Selected text →
####################

Several international hotel chains are planning and setting up new units in the region, as EAC countries plan to raise annual tourism earnings to $16 billion from $7 billion by 2020.
In the 2014 Hotel Chain Development Pipelines in Africa report by W Hospitality Group, five hotels opened shop in Kenya increasing the countries’ room capacity by 743.
In Tanzania, 10 hotels were opened increasing the room capacity by 945, and in Uganda, three hotels set up shop, increasing the room capacity by 736. In Rwanda, four hotels opened, increasing room capacity by 819.
In Uganda, Carlson Rezidor will open its first property in Kampala’s central business in the last quarter of 2016; it will have 195 rooms. Uganda currently has close to 6,400 rooms, up from 1,700 seven years ago.
Speaking during the Africa Hotel Investment Forum in Addis Ababa, Ethiopia in October, Wolfgang Neumann, the chief executive officer of Rezidor, said they were happy to invest in Uganda.
“Tourism is one of the country’s fastest growing sectors and Uganda is an important market for foreign investment due to its rich oil reserves,” Mr Neumann said.
Elaine Reed, the Hilton Hotels senior corporate communications manager for Middle East and Africa, said the hotel chain will open its $200-million Hilton Kampala next year.

####################

Dataset →
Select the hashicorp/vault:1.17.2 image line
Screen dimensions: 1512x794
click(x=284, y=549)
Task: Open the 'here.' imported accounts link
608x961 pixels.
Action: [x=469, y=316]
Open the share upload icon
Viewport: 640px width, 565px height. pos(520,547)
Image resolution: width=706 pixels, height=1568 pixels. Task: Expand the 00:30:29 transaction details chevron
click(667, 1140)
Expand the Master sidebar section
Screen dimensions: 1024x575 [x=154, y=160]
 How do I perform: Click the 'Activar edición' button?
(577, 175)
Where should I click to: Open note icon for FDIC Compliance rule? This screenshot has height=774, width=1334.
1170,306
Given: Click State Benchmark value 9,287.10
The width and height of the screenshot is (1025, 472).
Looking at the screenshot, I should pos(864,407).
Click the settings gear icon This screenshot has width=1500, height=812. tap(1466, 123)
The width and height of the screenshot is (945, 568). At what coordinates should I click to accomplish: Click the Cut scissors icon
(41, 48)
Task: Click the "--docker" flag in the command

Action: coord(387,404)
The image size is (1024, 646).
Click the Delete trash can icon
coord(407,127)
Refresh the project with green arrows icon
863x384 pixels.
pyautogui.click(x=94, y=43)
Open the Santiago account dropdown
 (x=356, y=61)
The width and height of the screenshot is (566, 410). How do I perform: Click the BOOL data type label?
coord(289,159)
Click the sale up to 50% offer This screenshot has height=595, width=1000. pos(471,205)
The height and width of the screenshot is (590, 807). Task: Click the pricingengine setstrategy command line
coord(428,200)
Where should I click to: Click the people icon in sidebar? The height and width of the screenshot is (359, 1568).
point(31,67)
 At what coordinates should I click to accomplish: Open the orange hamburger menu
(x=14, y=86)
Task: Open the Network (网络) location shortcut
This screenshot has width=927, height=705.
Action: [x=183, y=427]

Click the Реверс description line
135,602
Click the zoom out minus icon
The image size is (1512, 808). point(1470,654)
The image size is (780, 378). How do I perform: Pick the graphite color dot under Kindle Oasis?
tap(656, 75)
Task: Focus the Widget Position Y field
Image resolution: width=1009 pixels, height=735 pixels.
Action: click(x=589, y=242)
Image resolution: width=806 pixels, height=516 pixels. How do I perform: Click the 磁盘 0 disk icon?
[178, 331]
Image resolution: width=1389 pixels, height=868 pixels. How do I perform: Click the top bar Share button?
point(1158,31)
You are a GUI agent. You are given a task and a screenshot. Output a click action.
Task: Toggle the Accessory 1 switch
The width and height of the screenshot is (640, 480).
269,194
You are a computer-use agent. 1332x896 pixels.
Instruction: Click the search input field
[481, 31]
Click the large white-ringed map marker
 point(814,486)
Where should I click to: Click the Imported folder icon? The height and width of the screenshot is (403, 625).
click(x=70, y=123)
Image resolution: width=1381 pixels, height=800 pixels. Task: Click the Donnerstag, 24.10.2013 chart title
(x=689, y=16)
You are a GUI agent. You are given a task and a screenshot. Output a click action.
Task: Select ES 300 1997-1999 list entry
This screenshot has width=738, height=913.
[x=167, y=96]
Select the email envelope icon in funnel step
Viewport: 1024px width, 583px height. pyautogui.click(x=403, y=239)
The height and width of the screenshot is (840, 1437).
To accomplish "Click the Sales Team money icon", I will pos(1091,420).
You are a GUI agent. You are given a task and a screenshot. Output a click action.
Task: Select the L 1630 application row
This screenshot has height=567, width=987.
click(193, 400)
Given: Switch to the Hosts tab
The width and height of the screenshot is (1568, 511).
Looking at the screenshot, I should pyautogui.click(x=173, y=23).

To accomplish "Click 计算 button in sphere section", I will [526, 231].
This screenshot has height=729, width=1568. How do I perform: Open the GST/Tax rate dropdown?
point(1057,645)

####################

Your instructions → Continue the text about new hotel chains in East Africa, starting after its last sentence. The rows are separate material and have no connection to the text about hotel chains in East Africa.

Expected output →
In Tanzania, Hyatt Hotels announced that it will open two new hotels — the Park Hyatt Zanzibar, to open this month, with 72 rooms, and Hyatt Regency Arusha, which will have 144 rooms, set to open in 2016.
This year, two new hotels opened in Tanzania under the US-based hotel chain Best Western — a 90-room four-star hotel in Dar es Salaam, and another in Zanzibar with 62 rooms. Hotel chain Rotana has started construction of a 249-room hotel in Dar es Salaam, to be complete by 2018.
Kempinski and Raddison hotels have ventured into Kigali. In July, Kempinski Hotels officially took over the management of Hôtel Des Milles Collines.
“Kigali is a remarkable city. The people are warm and generous and we have a great team already in place ready to showcase the unique personality of Hôtel des Milles Collines by Kempinski. We are excited to bring our signature Kempinski service to this city,” General manager Christoph Strahm said.
The Rezidor Hotel Group set up the 292-room Radisson Blu Hotel, and will also run the Kigali Convention Centre.
“The region has a lot of potential, especially in its hospitality sector,” said Andrew McLachlan, Rezidor’s vice-president, business development for Africa and Indian Ocean Islands.
In Kigali, Marriott announced plans to open a five-star 251-room hotel by mid-2105; Vision Hotel plans to open a four-star hotel with 157 rooms by 2017.
Starwood Hotels and Resorts Worldwide, a US hotel chain, plans to open six hotels in Nairobi, Zanzibar, Serengeti and Dar es Salaam in the next three years under the Sheraton franchise. One of the hotels will be based in Nairobi’s central business district, and another near the Jomo Kenyatta International Airport.
By the end of 2015, Nairobi will have the 220-room Golf View Hotel, the 256-room Radisson Blu, and the 196-room Grand Sapphire.
Since 2011, Nairobi has added more than 2,000 beds. In Nairobi, Belgium-based Rezidor Hotel Group has announced plans for a 276-room Radisson Blu Hotel, which is scheduled to open in early 2015 and a 126-room Park Inn by Radisson Nairobi in Westlands, which is expected to open mid-2015.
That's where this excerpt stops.